On the other hand, as referred to in the judgment of the Central Administrative Court of the North of 18-01-2012, case 00670/08.1BEBRG, following the judgment of the same Court of 22-04-2010, which it cites, "for that extension of the period of limitation to occur it is imperative that the taxable facts underlying the assessment(s) in question have been the subject of an investigation in criminal proceedings and that a criminal investigation has been instituted concerning them "which is understood, as without the required identity of the facts investigated within the scope of the criminal proceedings and those that constitute the prerequisite of the assessment, it is not clear in what way the pendency of that proceeding could affect the exercise of the right to assess the taxes"".
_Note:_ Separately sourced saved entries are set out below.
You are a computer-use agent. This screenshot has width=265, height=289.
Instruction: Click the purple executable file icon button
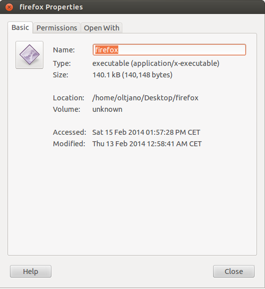(29, 55)
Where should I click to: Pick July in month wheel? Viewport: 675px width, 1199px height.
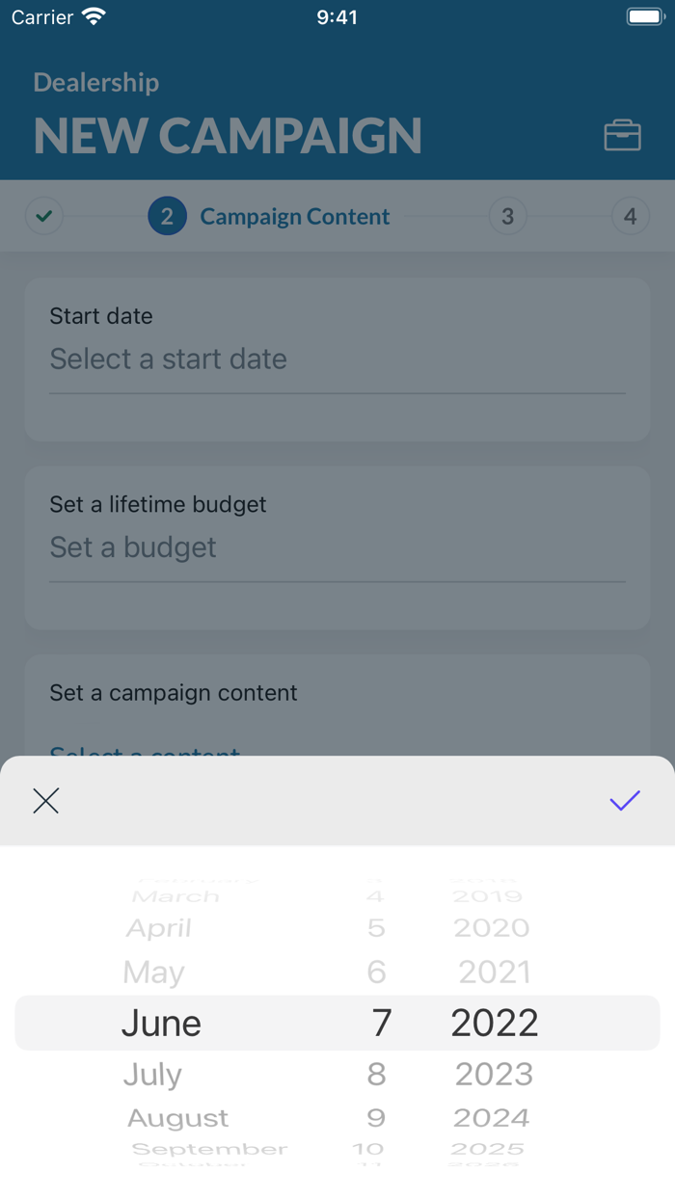coord(152,1074)
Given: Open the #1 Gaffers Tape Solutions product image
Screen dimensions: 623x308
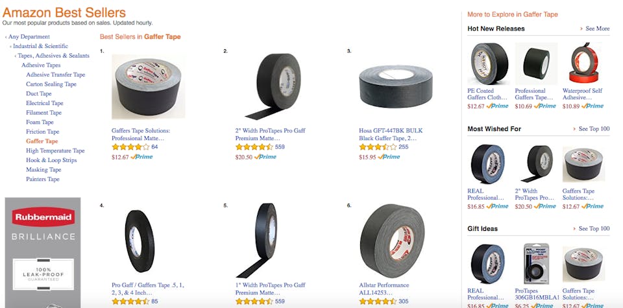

It is necessary, therefore, that there be a relationship between the possibility of exercising the right to assess and the pendency of the investigation proceeding, so that it can be stated that the right to assess could not be exercised in the correct manner without knowledge of facts ascertained in the investigation.

In truth, in a teleological interpretation, of the referred to article 45, no. 5, of the GTC, which bears in mind, alongside the interest in the collection of taxes, the interest of the taxpayer and the public in legal certainty, inherent in the institute of the limitation of the right to assess taxes, and the constitutional principle of necessity in the restriction of guarantees of taxpayers, it cannot be understood that, by virtue of the fact that a criminal investigation has been instituted to ascertain any fact that may generate a tax debt, the right to assess in relation to any facts occurring in the same year extends in accordance with that article 45, no. 5.

Indeed, this weighing of the conflicting interests of legal certainty and tax collection must necessarily lead to the conclusion that the extended period is only applicable when the facts that serve as the basis for the assessment are ascertained in the criminal investigation, that is, when there was no other way for the Tax Authority and Customs Authority to assess within the normal period, safeguarding all the interests in confrontation.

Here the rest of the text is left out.